Could an “Exhibition Proposal” be an artistic research paper?

How do visual artists usually start making a new work? Over the years I have realised that my process is unique – many of my peers and students work visually – by producing sketches, paintings and jumping straight into producing visuals in a raw form. As for myself, my process of making a new work has always involved writing. Probably every single work that I’ve made has first started as a piece of writing.

I recently went to dig up the proposal from my first solo show at The Substation at 2010 and to give it a proper assessement. My journey as an artist started with a ridiculous, delusionally long, 17-page proposal. But I mean, who has the time to read 17 pages??? The Substation staff in 2010, I have to salute you for reading my entire rambling proposal and taking me seriously and giving me the opportunity to produce that exhibition for the 2010 open call.
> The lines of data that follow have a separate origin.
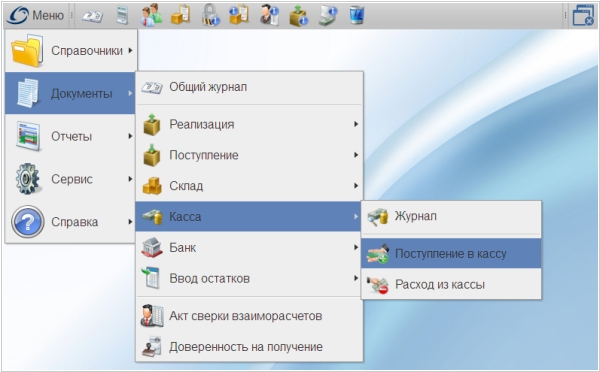Expand the Реализация submenu arrow
Viewport: 600px width, 372px height.
point(356,124)
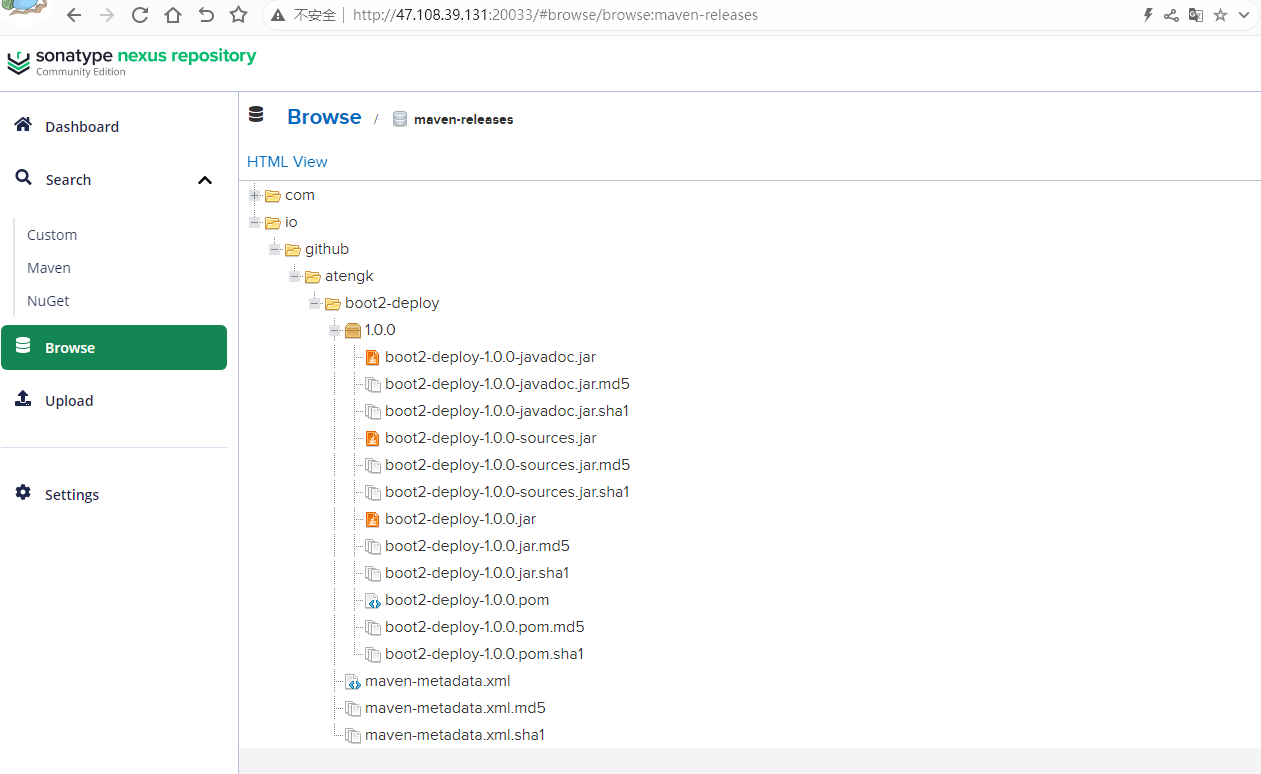The width and height of the screenshot is (1261, 774).
Task: Bookmark page with star icon
Action: point(238,15)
My proposal for “The Singapore River as a Psychogeographical Faultline” in 2010

I have to confess that since I was quite a big Philip K Dick fan back in the day, so I had also rather, ahem, grandiloquently fancied that writing a proposal for an artwork was like penning the exegesis in the book V.A.L.I.S, where the obviously pseudonymously autobiographical Horselover Fat writes an exegesis to explain his world view – and to serve as a roadmap in his quest for the divine.
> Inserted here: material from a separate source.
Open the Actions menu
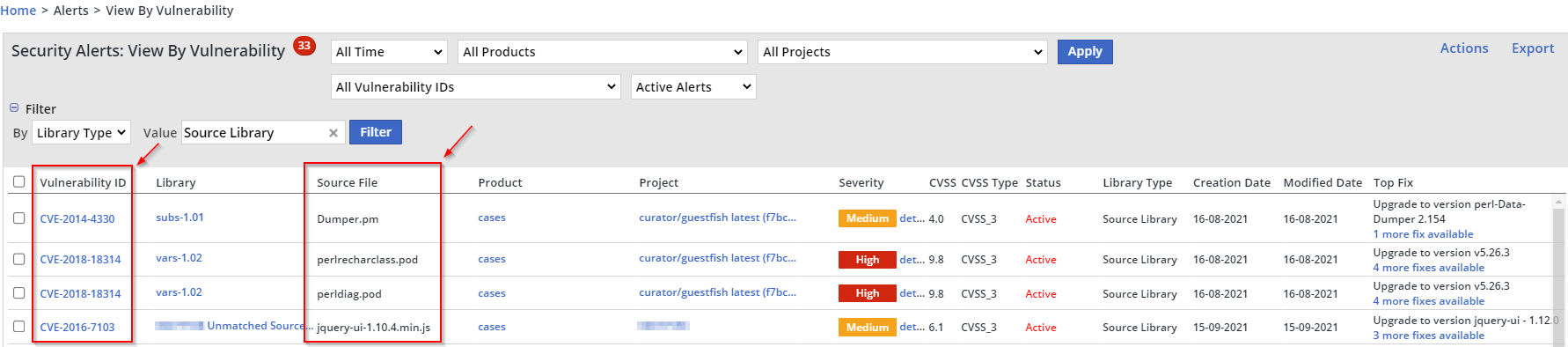1568x347 pixels. pos(1464,48)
I have never been sure how exactly to write the “the artwork proposal”. There has never been a template or guide for it. If it were supposed to be an essay, my proposals perhaps involved too many pictures. But if it were supposed to be a visual proposal, then one might also say that it perhaps involved far too many words. For example, in my 2010 proposal, I had a whole page explaning why I had chosen \\ as the title of the exhibition, because to me it was like drawing a little map of the SIngapore River inline within the page, but I also went as far as to talk about how I imagined it being rendered in different fonts on different people’s computers over different browsers – and then I also illustrated it inline within the proposal with different fonts like this:

So whilst the artwork proposal can be considered a text (it is after all only a text document!), it already begins to try to illustrate the point through artistic practice. But since so much writing is also involved, including stating the artwork’s position and references to other text and historical documents, I suppose this is why for many years people referred to the art I made as “artistic research”, and I also quite merrily accepted the label.

But is this simply the easy ‘tactical move’ that an artist takes since it helps justify and promote the work? From the perspective of an artist, it would be advantageous for myself to embrace of the term “practice-led research”, since it obviously explains and justifies why what I do is situated within “research”. So the question is: can art practice be research?

I suppose my hesitation in equating artistic research to “creating knowledge” points to the philosophical quandrary of what constitutes knowledge. What are the formats that knowledge can take? Can an artwork produce knowledge? Generalisable knowledge? What then if it does not contain absolutes? What if the work itself is unstable or is open to range of ambigious readings? You could say that certainly an artwork is not going to have the laser-sharp precision that a scientific proof or mathematical proof might have. (Actually, what is scientific proof anyway??). I want to say that in this day and age (eg: with a post structuralist reading, in this a post internet age, etc) that of course many will not need to have it explained to them that that knowledge is not monolithic, but I am still concerned that it nonetheless remains open to misinterpretation.

So… do you think an “Exhibition Proposal” could also be a document of artistic research?